### What to produce
List every line below containing "pixels".

.....

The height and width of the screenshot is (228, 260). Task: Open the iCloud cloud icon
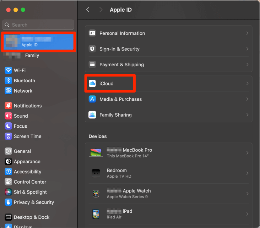point(92,83)
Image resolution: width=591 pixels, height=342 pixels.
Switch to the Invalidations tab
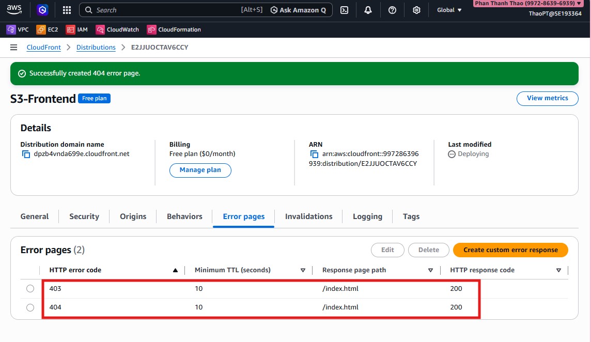308,216
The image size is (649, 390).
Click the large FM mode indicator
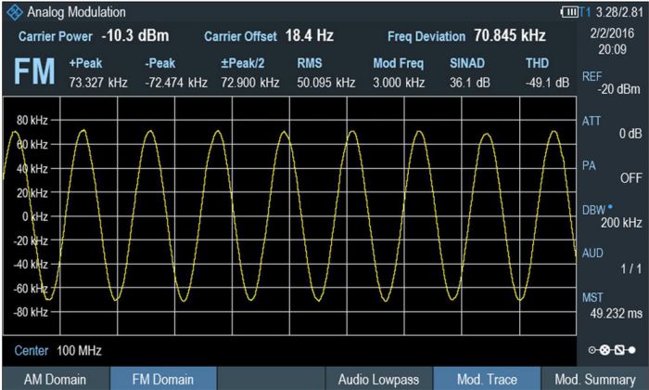click(x=33, y=74)
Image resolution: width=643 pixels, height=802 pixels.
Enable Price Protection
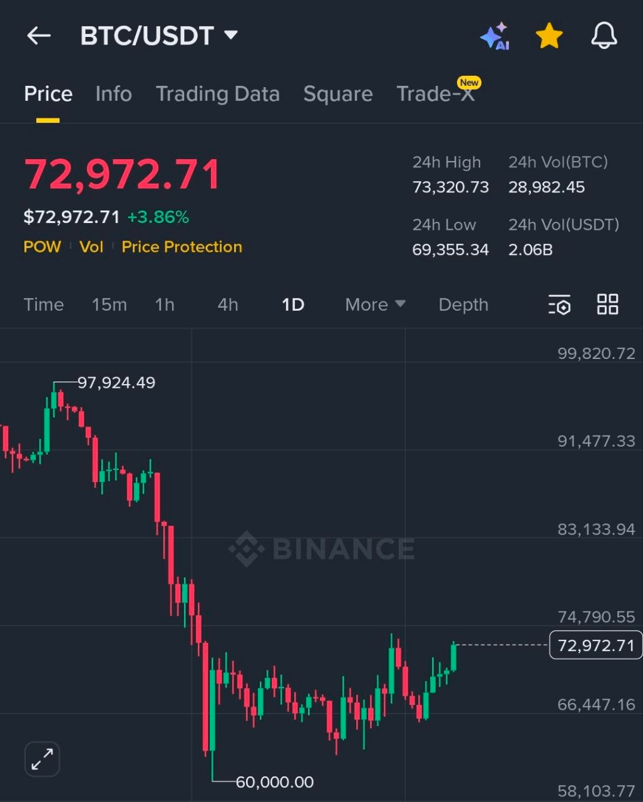(x=182, y=247)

.....

### Result for this task
Image resolution: width=591 pixels, height=342 pixels.
Image resolution: width=643 pixels, height=802 pixels.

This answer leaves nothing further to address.